We did not assessment obturator nerve block in this study. Some authors have discussed that an obturator nerve block dose not alleviate postoperative pain after total hip arthroplasty21.

Analgesia of the obturator nerve region may not be essential in hip surgery. Studies of the influence of an obturator nerve blockade on analgesic quality for hip fracture patients are needed in the future. On the other hand, the assessment of obturator nerve block is very difficult because the cutaneous distribution is inconsistent. The skin distribution of the obturator nerve has a big individual difference, and it may incompletely or completely lack. In 57% of patients, there is no contribution to the skin of the obturator nerve22. The only method to evaluate obturator nerve was an evaluation of the strength of the hip joint adductor. As for the hip joint adduction, patients with hip joint bone fracture were not able to try this method to cause an intense pain to evaluate obturator nerve block. As a result, we were not able to identify the quantity of the local anesthetic necessary to acquire obturator nerve blocking.

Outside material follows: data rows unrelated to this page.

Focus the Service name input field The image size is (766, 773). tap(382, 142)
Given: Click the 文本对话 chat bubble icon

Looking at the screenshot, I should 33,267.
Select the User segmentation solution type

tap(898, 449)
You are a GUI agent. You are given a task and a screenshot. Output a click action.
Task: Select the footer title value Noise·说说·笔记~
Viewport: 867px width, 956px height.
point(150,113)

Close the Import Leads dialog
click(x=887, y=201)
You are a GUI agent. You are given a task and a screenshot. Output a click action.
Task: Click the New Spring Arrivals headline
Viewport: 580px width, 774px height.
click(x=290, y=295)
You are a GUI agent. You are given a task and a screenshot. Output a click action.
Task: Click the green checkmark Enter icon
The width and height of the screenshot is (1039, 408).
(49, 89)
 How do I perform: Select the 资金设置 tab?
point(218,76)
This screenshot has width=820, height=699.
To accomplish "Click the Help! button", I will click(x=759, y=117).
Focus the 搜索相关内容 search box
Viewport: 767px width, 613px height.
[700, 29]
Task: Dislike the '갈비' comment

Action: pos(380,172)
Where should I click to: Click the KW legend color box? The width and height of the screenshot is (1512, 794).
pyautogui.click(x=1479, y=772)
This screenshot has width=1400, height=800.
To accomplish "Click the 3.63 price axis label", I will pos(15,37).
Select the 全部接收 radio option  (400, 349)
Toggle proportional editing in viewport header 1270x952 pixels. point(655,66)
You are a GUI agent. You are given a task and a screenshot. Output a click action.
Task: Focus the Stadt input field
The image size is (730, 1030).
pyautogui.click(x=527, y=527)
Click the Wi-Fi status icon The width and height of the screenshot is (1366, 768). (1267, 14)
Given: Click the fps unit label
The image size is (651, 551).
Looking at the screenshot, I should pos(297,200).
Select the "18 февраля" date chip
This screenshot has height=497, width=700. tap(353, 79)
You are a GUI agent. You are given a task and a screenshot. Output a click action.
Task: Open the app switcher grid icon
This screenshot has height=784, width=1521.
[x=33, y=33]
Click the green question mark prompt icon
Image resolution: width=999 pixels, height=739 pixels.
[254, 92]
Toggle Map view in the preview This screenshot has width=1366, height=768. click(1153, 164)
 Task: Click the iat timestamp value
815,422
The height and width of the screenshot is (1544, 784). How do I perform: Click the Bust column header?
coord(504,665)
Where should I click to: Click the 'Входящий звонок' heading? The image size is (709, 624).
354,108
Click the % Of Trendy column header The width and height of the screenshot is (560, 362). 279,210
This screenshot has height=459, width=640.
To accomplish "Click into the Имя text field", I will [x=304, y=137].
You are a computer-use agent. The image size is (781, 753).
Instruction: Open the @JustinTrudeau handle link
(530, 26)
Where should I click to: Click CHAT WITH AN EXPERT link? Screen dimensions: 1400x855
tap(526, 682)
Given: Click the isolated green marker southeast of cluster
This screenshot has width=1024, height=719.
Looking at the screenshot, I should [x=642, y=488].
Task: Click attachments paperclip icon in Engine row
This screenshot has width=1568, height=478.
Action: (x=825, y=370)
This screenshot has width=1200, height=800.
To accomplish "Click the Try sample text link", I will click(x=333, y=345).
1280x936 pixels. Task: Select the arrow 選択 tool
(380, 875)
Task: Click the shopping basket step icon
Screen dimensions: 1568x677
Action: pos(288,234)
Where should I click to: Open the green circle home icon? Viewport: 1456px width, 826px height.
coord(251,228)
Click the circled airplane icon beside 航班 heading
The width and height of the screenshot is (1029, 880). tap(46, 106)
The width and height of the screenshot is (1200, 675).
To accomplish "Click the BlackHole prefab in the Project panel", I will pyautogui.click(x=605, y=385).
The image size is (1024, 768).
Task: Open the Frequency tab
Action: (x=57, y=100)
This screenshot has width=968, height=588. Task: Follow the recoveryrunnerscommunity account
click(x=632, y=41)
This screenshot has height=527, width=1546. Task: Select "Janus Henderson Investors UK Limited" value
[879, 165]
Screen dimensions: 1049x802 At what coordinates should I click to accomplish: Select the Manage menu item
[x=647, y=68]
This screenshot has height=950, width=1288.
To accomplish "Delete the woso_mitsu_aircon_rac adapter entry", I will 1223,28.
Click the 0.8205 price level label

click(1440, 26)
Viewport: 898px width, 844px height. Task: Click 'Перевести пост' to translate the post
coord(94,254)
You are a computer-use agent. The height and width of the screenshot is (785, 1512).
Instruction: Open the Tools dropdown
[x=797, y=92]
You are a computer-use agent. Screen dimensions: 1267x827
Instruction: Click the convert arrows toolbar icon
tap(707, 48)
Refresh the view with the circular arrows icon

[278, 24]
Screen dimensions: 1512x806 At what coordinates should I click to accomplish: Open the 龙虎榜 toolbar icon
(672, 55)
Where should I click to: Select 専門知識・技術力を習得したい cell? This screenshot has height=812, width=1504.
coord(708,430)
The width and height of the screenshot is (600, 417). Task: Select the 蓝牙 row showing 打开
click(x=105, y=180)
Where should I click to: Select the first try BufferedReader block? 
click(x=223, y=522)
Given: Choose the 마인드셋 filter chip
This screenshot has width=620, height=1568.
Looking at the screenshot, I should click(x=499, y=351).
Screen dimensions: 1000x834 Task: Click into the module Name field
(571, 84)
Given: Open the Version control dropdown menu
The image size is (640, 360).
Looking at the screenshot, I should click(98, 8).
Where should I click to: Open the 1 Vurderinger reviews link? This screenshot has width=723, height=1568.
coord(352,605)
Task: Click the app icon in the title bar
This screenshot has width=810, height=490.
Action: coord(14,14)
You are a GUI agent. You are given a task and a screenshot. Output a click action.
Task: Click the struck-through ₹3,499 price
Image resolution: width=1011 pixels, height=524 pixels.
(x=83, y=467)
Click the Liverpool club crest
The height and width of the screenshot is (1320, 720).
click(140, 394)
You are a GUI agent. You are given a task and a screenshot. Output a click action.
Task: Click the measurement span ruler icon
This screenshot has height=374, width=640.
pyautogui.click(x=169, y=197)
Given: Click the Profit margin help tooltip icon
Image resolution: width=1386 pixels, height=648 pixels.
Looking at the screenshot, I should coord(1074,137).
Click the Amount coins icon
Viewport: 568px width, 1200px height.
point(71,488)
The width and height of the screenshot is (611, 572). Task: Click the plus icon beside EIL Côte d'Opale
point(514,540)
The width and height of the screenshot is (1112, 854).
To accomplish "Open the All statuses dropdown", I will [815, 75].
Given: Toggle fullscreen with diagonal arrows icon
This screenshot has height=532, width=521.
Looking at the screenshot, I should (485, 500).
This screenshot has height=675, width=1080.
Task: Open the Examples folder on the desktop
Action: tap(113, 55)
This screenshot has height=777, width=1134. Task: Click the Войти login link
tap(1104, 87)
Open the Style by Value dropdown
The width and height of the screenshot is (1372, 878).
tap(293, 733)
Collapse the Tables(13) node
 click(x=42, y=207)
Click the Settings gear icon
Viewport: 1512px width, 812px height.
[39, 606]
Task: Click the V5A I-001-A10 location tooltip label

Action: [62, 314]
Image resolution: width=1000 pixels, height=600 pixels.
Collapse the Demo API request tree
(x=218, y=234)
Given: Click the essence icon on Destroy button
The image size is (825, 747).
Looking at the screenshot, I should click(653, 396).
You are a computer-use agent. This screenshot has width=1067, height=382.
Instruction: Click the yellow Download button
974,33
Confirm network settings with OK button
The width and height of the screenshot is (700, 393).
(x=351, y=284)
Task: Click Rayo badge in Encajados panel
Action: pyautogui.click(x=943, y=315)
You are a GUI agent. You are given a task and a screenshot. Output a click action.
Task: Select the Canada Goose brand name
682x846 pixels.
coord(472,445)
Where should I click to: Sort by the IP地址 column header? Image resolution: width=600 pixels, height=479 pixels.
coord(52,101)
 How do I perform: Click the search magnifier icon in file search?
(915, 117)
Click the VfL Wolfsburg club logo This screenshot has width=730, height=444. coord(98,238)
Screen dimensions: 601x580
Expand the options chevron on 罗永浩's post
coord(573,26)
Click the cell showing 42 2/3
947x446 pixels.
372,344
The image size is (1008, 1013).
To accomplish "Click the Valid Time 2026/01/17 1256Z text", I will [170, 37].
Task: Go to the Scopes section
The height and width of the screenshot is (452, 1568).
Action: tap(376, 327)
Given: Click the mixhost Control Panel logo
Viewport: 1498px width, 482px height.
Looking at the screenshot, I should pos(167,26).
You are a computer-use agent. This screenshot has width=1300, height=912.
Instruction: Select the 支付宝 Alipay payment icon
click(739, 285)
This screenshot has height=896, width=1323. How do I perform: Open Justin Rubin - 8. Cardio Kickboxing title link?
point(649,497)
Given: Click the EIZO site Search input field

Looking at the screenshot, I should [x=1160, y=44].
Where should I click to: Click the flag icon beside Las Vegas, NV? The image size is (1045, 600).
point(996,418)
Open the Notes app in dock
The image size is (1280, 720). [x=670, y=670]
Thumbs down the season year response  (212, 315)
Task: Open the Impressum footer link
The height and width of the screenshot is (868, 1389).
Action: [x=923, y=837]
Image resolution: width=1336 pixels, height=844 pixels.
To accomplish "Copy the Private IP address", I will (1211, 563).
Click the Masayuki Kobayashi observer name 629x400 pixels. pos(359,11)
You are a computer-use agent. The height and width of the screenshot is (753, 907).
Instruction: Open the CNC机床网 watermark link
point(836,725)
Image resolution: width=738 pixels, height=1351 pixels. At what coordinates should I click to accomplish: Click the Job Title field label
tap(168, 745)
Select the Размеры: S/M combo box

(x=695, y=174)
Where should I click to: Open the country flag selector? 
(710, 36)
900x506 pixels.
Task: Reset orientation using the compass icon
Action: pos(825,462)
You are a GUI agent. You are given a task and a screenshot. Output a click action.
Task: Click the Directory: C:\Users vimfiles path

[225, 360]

This study has limitations. First, we did not investigate pain scores. Pain scores were collected at predetermined times, but opioids, NSAIDS and acetaminophen were given by the judgment of the medical attendant, making pain scores less reflective of the success of the FICB. Second, we did not investigate the onset time of analgesia and the duration of the analgesia. Levente et al.23 demonstrated that the median duration of the analgesia was 48 h with 40 ml of 0.5% ropivacaine. Their result demonstrated prolonged analgesia using a high volume and high concentration technique. A future study on the relationship of the volume of anesthetic solution to the duration and efficacy of analgesia would be helpful. Third, patient physique of this study was small. The mean weight and height of this study population was 44 kg and 144 cm. This maybe does not represent the average weight and height of other population (US, Europe). Considering the difference in physique, we might have used local anesthetic dose per body weight. Forth, there was a bias in the gender ratio in this study (1 male vs 20 females). The number of female hip fracture patients was about 3.7 times larger than the number of male hip fracture patients in Japan, indicating a disparity in gender24. The gender difference seems to have increased due to the small number of cases. From the above, study on other population (high BMI, male population) is necessary.

In conclusion, this study demonstrated that the EV50 and EV95 of 0.25% ropivacaine for ultrasound-guided supra inguinal FICB were 15.01 ml and 26.99 ml, respectively.